There is however some repetition of rules so you may feel that this not the optimum way to write these rules. Trying to eliminate this altogether is not the best policy though, in my opinion, as it would leave you with this:

/***************
** PARAGRAPHS **
****************/

#intro, #main p, #footer p
{
    width: 990px;
}

#intro, #main p
{
    margin: 0 auto;
}

#main p, #footer p
{
    font-size: 2em;
}

#intro, #footer p
{
     color: #fff;
}

#footer p
{
    margin: 0;
    padding: 10px;
}

#intro
{
    font-size: 2.3em;
    padding: 14px 36px 0px 36px;
}

#main p
{
    color: #333;
    padding: 5px 20px;
}

Whilst the repetition is removed it is now, I think, less readable.
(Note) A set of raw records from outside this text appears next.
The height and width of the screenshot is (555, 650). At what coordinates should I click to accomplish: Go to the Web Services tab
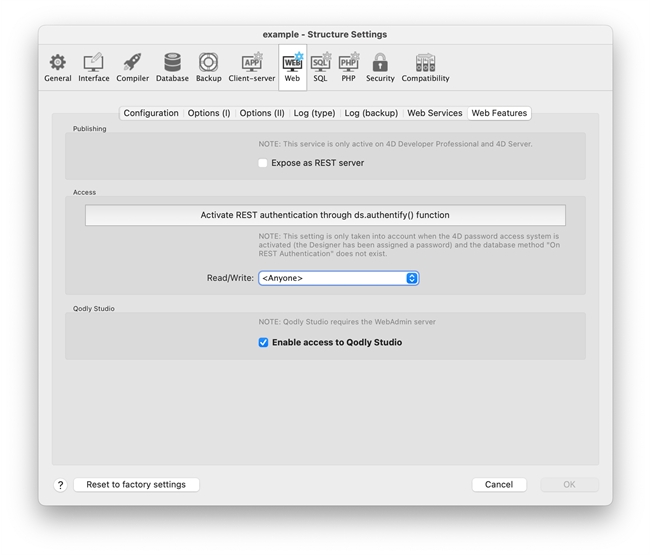434,113
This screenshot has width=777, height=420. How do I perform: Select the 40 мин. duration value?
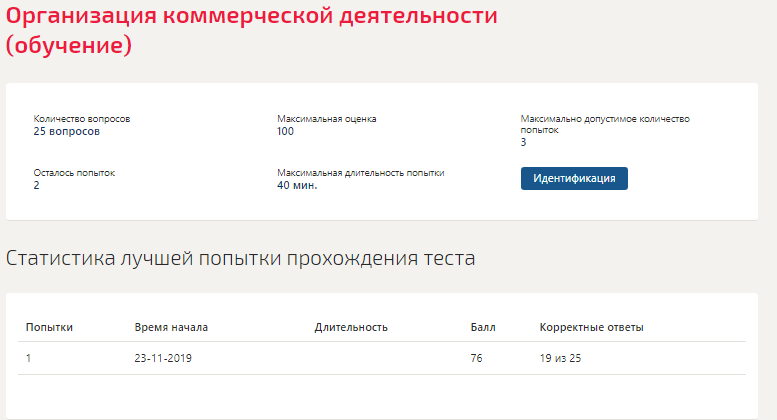point(297,185)
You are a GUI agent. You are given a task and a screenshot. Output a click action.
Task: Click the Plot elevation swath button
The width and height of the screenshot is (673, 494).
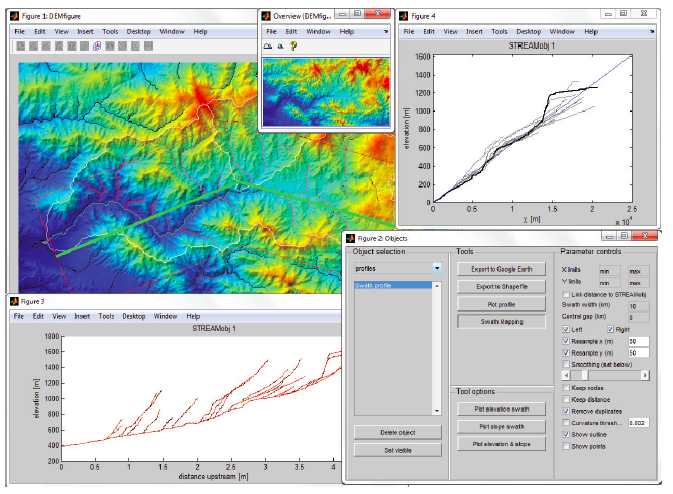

Admittedly if you want to change the text colour for #intro and #footer then it only needs doing it one place, however, if you need to change only the colour for #intro then quite a few changes are needed.

The main disadvantage to this approach though is that it makes difficult to group the rule sets into effective sections making the overall file more difficult to organise. In the example I have had to group them altogether as rules for paragraphs, this means that these rules have been separated away from the others for that section of the page e.g. the footer paragraph rules are no longer with the footer headings rules.

My personal preference I think would be to pull out the rule for the width only as this appears for all of the selectors is most likely for the value to be changed for all of the selectors if it is changed. This would leave you with the following:

/**************
** STRUCTURE **
***************/

/*other rules*/

#intro, #main p, #footer p
{
    width: 990px;
}

/*other rules*/

/**********
** INTRO **
***********/

/*other rules*/

#intro 
{
    color: #fff;
    font-size: 2.3em;
    margin: 0 auto;
    padding: 14px 36px 0px 36px;
}

/*other rules*/

/*********
** MAIN **
**********/

/*other rules*/

#main p
{
    color: #333;
    font-size: 2em;
    margin: 0 auto;
    padding: 5px 20px;  
}

/*other rules*/

/***********
** FOOTER **
************/

/*other rules*/

#footer p
{
    color: #fff;
    font-size: 2em;
    margin: 0;
    padding: 10px;
}

/*other rules*/

This is a good compromise between the two previous examples. Whilst there may be some additional steps when changes are needed compared to the second example, the increased readability outweighs this.